SV/NSV I didn’t over-eat at a party!

So I’m pretty early on in my weight loss journey, I’ve only lost around 6 lbs but I feel good about the sustainability of my diet and I’m confident that I can keep going. I’ve been doing a fairly strict 1200 CICO combined with Intermittent Fasting and I keep track of my calories and fasting time consistently. Yesterday, my roommate and his best friend invited me to a party at his uncles house and were talking about all the good food that was going to be there. His uncle hunts regularly so there was going to be some super fresh and unique meats I’ve never had before, as well as tons of Salvadoran dishes. I’m a huge sucker for cultural food tastings, so I fasted 18 hours before and barely ate anything at lunch so I could have room for more food. However, his uncles house is far out into the country where there’s little to no cell service, and I realized after arriving at the party that that meant MyFitnessPal didn’t work. So, I just had to rely on my body telling me what was enough food. I kinda lost control once I had a little bit of alcohol and I left the party absolutely stuffed.
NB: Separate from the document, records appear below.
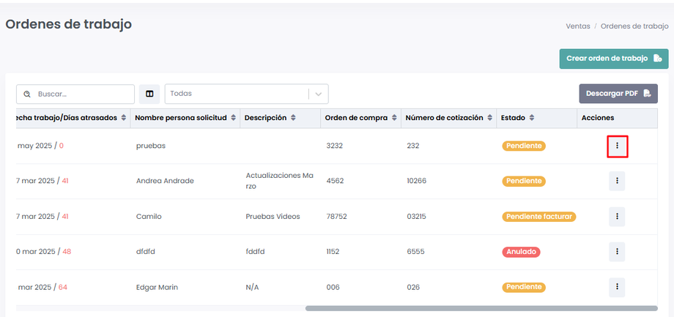Download the table with Descargar PDF

click(618, 94)
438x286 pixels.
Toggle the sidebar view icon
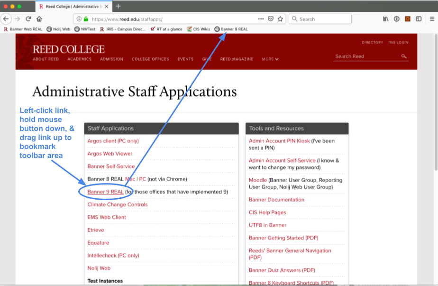click(419, 19)
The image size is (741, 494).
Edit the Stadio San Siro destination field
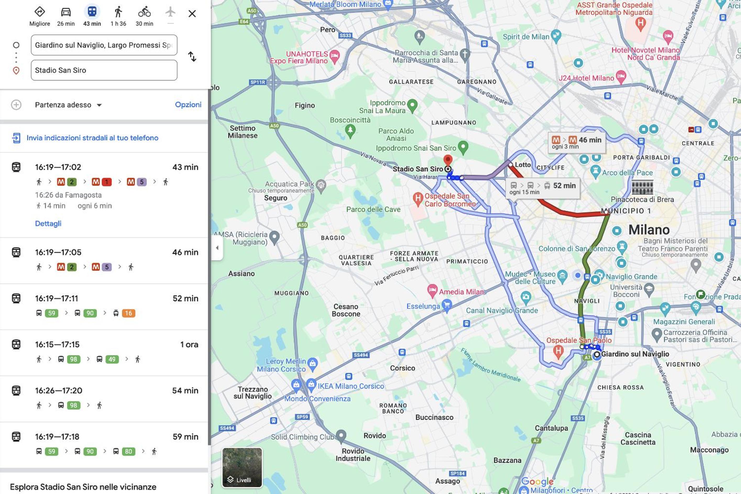point(104,70)
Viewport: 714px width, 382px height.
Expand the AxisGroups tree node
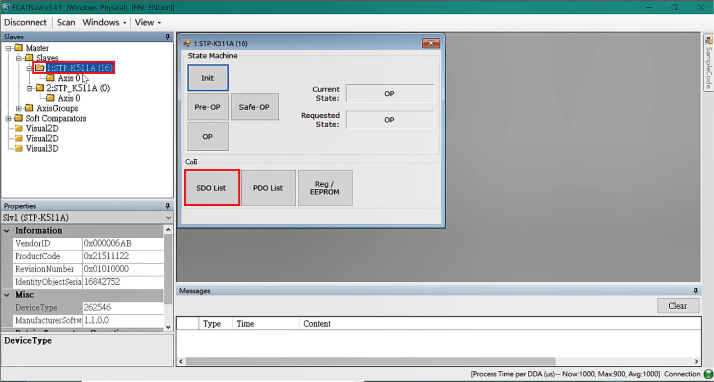click(x=19, y=108)
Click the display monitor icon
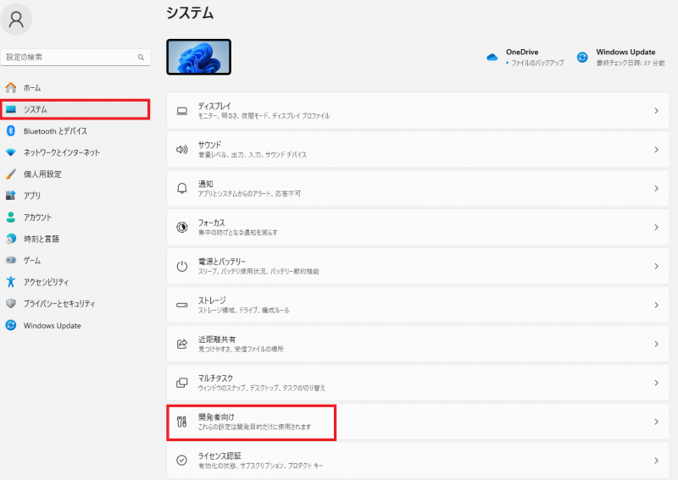Image resolution: width=678 pixels, height=480 pixels. 181,111
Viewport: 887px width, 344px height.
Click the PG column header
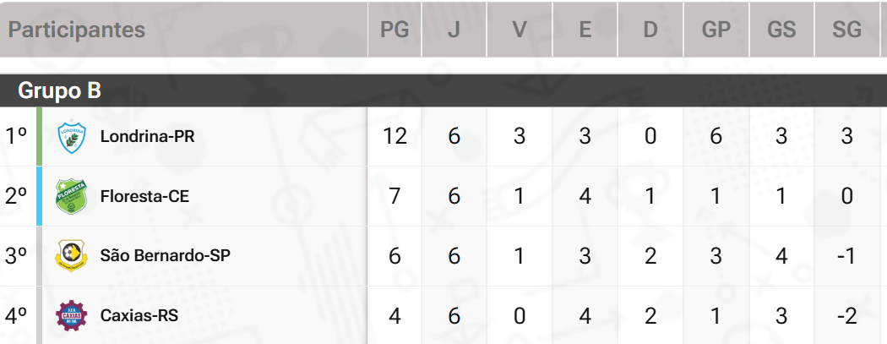point(395,30)
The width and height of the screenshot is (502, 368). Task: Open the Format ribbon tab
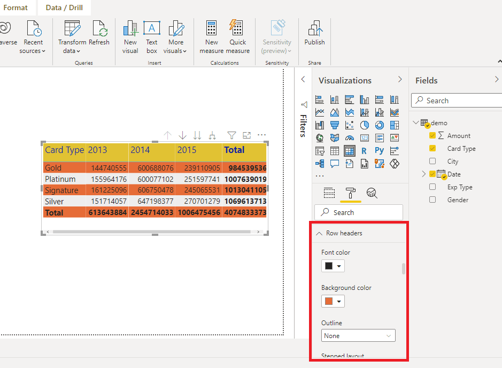16,7
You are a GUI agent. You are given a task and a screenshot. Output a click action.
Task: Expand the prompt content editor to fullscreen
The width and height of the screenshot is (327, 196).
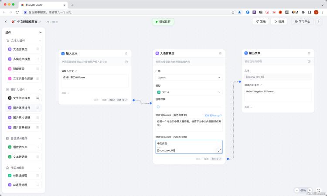[219, 150]
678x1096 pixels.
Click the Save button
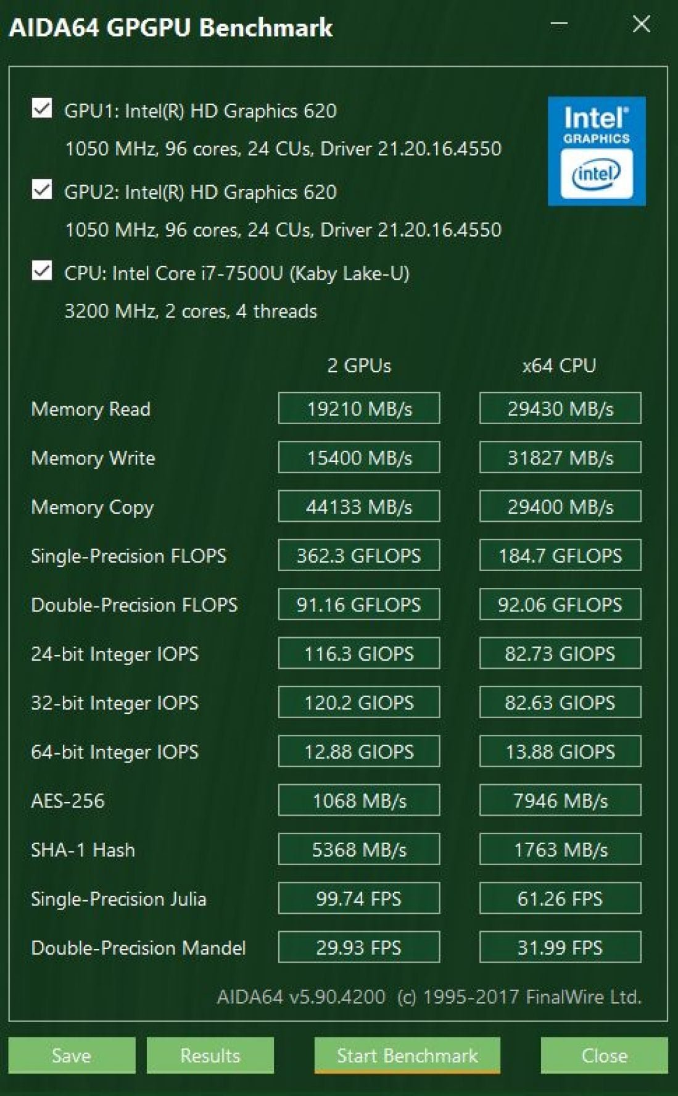(72, 1055)
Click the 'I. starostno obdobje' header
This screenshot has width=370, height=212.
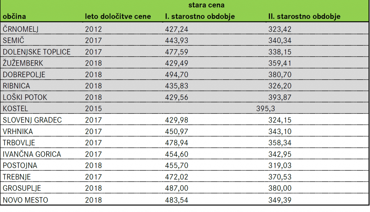pos(200,16)
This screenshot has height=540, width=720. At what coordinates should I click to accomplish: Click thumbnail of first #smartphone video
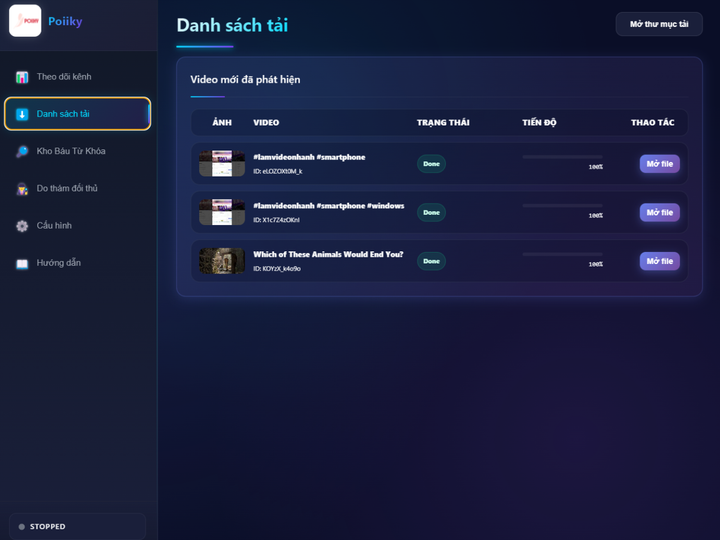point(222,164)
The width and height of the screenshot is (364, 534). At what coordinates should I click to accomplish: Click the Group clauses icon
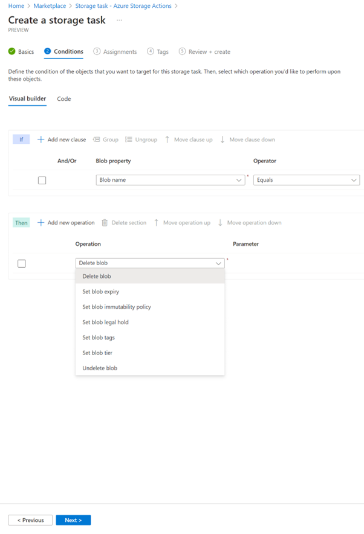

I was sure that I went over my daily allotted calories, but the food was so good I figured it was a rare event, I would just get back on track tomorrow. So this morning I check to see what the damage was and turns out was still on track, losing 0.5lbs since yesterday! I think my body has gotten so used to my smaller portions and smaller eating windows that I naturally couldn’t eat 2,000 calories in one sitting like I used to. I’m super proud of the progress I made, it makes me even more sure that what I’m doing is sustainable!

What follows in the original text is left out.